Pictures in the data should be dropped; transcribe exactly the lines from the one that has "You are a GUI" through the one that has "h' timestamp of".

PROVIDED INFORMATION ::

=====

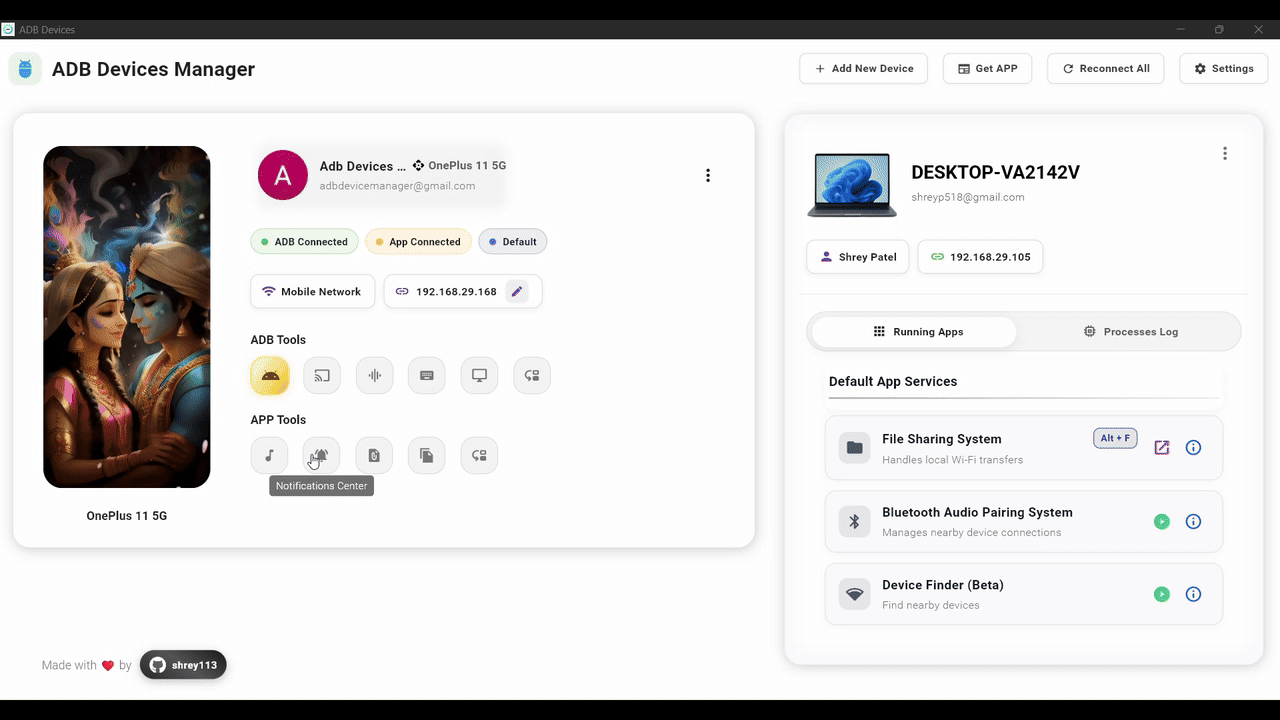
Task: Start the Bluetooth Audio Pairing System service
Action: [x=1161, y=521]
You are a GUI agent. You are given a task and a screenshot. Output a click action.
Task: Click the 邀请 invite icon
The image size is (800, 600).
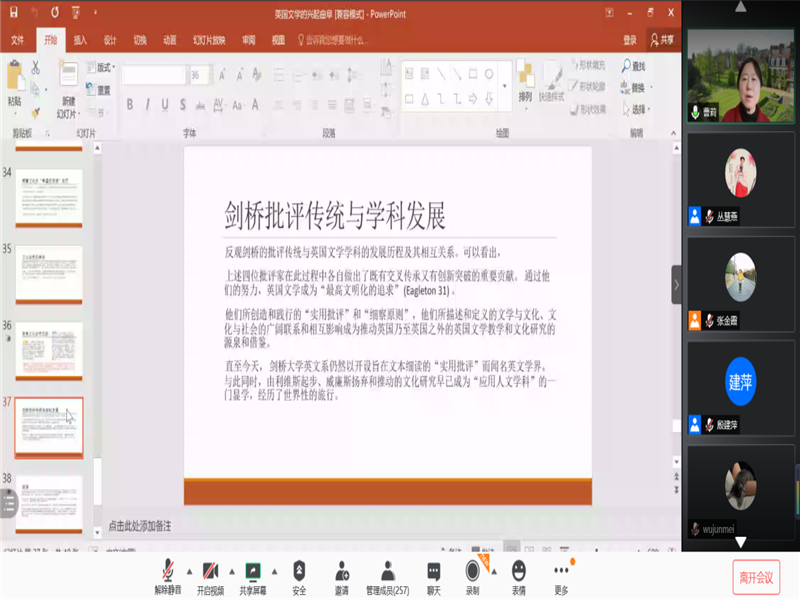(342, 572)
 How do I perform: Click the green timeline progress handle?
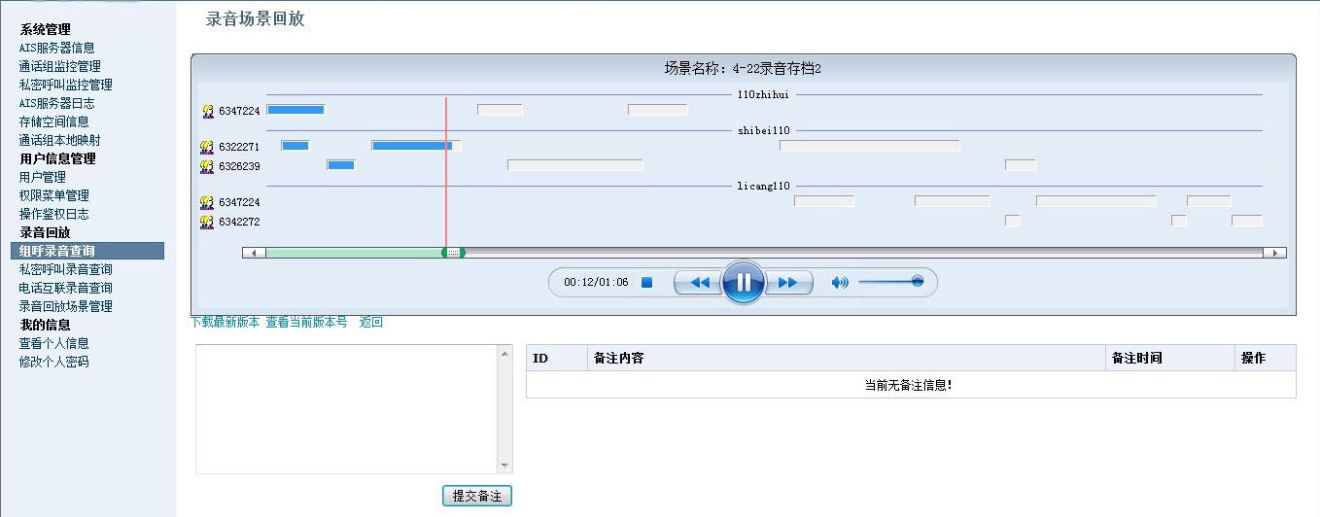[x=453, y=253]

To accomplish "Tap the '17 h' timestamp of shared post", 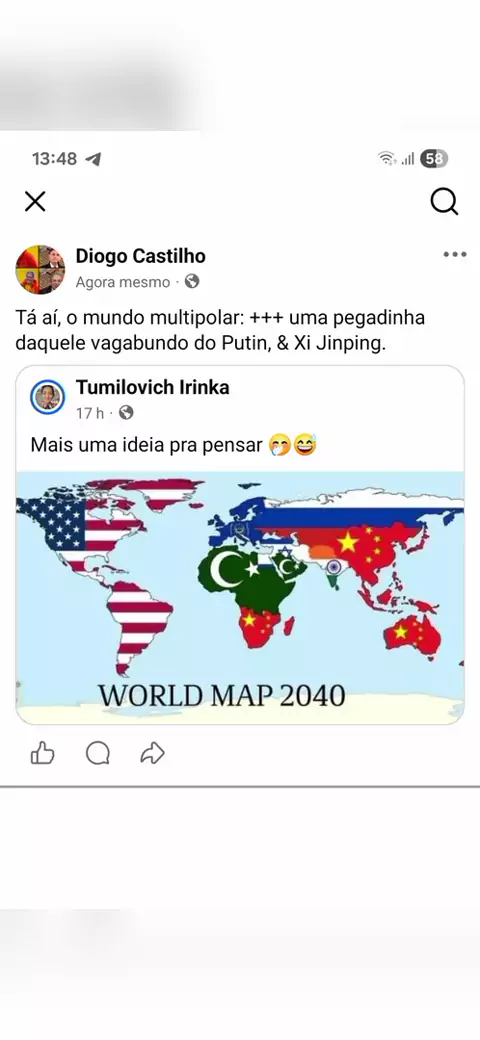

=====

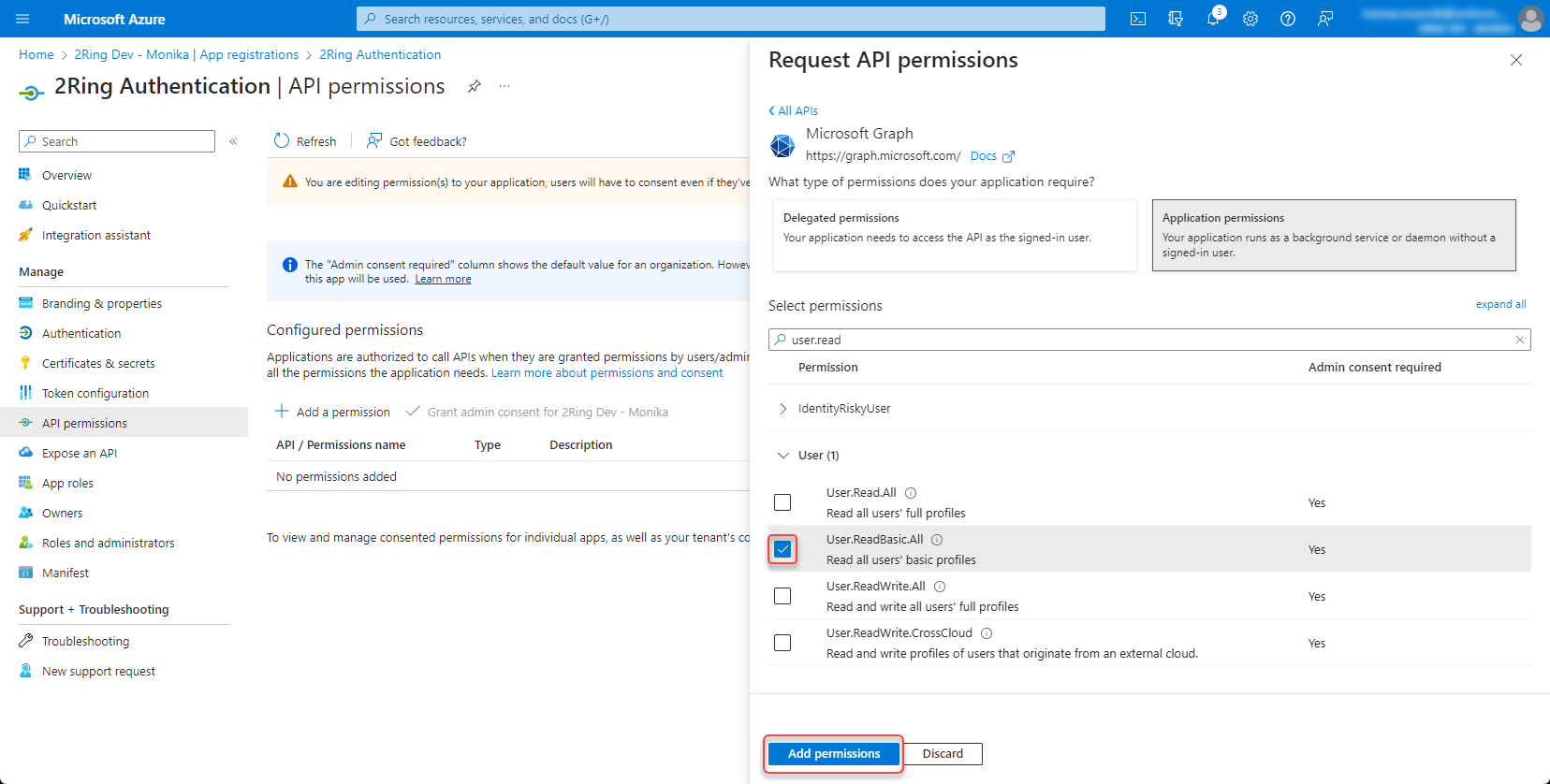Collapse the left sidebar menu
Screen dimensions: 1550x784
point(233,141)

=====

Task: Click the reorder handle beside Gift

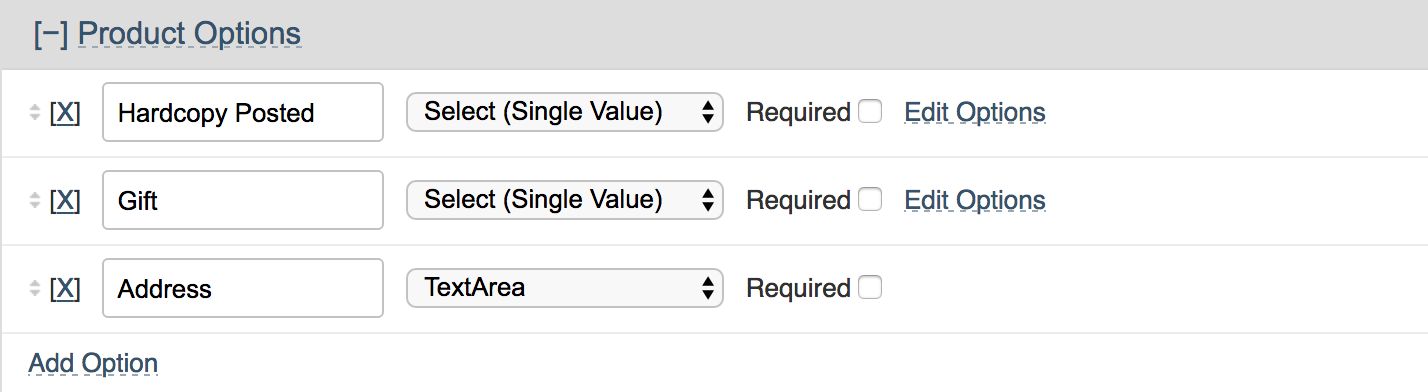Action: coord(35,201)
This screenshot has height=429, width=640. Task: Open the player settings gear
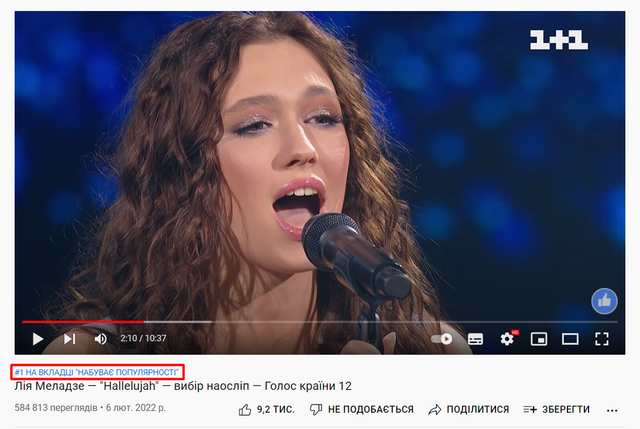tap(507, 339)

=====

EXPECTED OUTPUT ::
You are a GUI agent. You are given a task and a screenshot. Output a click action.
Task: Click the 邀请 invite icon
The image size is (800, 600).
(342, 572)
 How do I perform: Click the green timeline progress handle?
[x=453, y=253]

To accomplish "Tap the '17 h' timestamp of shared post", 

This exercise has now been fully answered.